## Estratto del documento

▼▼▼

Ci si chiede se alcuni test medici obbligatori siano leciti o se non significhino piuttosto invasione abusiva nella privacy dei cittadini.
A chiederselo è soprattutto l'America, poiché è proprio là che è scoppiato il caso clamoroso di due marins che si sono rifiutati di sottoporsi ad un prelievo di un frammento di pelle per l'esame del DNA, visto che il Pentagono sta conducendo questo controllo sui due milioni di uomini e donne in uniforme che lo riguardano.
Non bastano dunque più radiografie, impronte digitali, si vuole addirittura "l'impronta biologica", per un'eventuale identificazione di un caduto.

▲▲▲

Record memorizzati
▼▼▼

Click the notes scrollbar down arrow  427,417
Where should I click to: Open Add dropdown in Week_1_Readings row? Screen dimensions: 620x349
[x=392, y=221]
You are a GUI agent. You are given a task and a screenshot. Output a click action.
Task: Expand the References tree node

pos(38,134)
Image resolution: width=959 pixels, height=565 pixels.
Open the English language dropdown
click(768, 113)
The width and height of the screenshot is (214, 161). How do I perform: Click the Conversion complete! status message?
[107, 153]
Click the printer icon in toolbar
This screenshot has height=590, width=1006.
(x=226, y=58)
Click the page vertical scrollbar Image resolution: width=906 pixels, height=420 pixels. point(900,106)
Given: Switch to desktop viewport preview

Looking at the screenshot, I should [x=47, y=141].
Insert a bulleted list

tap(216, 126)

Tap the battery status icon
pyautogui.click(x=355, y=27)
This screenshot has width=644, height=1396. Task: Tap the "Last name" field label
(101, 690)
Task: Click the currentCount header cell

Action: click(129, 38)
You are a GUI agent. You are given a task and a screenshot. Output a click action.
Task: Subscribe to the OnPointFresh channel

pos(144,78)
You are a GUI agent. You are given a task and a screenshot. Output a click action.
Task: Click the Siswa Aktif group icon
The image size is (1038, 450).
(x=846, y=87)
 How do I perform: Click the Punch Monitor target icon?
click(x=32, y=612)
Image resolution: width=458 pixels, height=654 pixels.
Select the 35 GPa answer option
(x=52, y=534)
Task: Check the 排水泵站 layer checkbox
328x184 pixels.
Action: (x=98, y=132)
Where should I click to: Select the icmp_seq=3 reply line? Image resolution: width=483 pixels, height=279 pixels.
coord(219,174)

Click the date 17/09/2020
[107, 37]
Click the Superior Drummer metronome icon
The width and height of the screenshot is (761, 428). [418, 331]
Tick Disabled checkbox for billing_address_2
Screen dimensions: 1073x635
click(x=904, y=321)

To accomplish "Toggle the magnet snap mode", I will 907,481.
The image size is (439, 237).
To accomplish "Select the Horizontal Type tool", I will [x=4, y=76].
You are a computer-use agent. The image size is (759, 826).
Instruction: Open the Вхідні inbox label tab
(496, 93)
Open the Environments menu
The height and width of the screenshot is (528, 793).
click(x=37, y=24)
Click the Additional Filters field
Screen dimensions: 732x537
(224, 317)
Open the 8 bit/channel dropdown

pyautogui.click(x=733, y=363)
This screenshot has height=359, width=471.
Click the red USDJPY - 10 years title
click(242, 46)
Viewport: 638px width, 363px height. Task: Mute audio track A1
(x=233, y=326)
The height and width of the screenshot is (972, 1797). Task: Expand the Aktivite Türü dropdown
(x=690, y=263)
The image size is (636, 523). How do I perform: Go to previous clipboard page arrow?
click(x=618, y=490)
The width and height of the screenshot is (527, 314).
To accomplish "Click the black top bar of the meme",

▲▲▲

## Attività A
Secondo il brano sui test medici obbligatori, perché oltre a radiografie e impronte digitali si vuole anche "l'impronta biologica"? Rispondi in una o due frasi.
## Attività B
Nel brano sui test medici obbligatori, a quante persone in uniforme riguarda il controllo condotto dal Pentagono?
## Attività C
Prosegui il brano sui test medici obbligatori a partire dal punto in cui si interrompe.

## Risposta A
Si vuole "l'impronta biologica" per poter identificare un eventuale caduto. Radiografie e impronte digitali non sono considerate più sufficienti a questo scopo.

## Risposta B
Riguarda due milioni di uomini e donne in uniforme.

## Risposta C
Ai due marins, a molti americani - e non solo a loro - questa pretesa è apparsa come la più mostruosa e sinistra invasione di privatezza che mai l'umanità abbia conosciuto nella sua storia. Di quelle molecole che contengono - racchiuse nel segreto delle cellule e dei cromosomi - la nostra identità biologica e la possibile mappa dei mali che ci potranno colpire e della morte che ci attende, in poche parole non tutti siamo felici di promulgare la notizia, aprendoci, sia pure alla curiosità scientifica, come esseri senza pudore.
Certo non è facile decidere fin dove l'etica non debba e non possa invadere la scienza e viceversa : questo è un compito arduo e quasi irrisolvibile. Dovrebbe essere la comunità nel suo insieme - attraverso la più alta magistratura e il parlamento - a stabilire fino a dove e con quali mezzi e con quali effetti possa spingersi questa ricerca della nostra "identità biologica", quel progetto che vide il premio Nobel Dulbecco, per anni alla guida dell'esplorazione. Da allora, ogni giorno università, laboratori, centri di ricerca, segnalano nuove, straordinarie scoperte legate all'esame del nostro atlante genetico. Frugando nei cromosomi e all'interno del DNA, si scoprono le minacce di future patologie e le promesse di nuove terapie.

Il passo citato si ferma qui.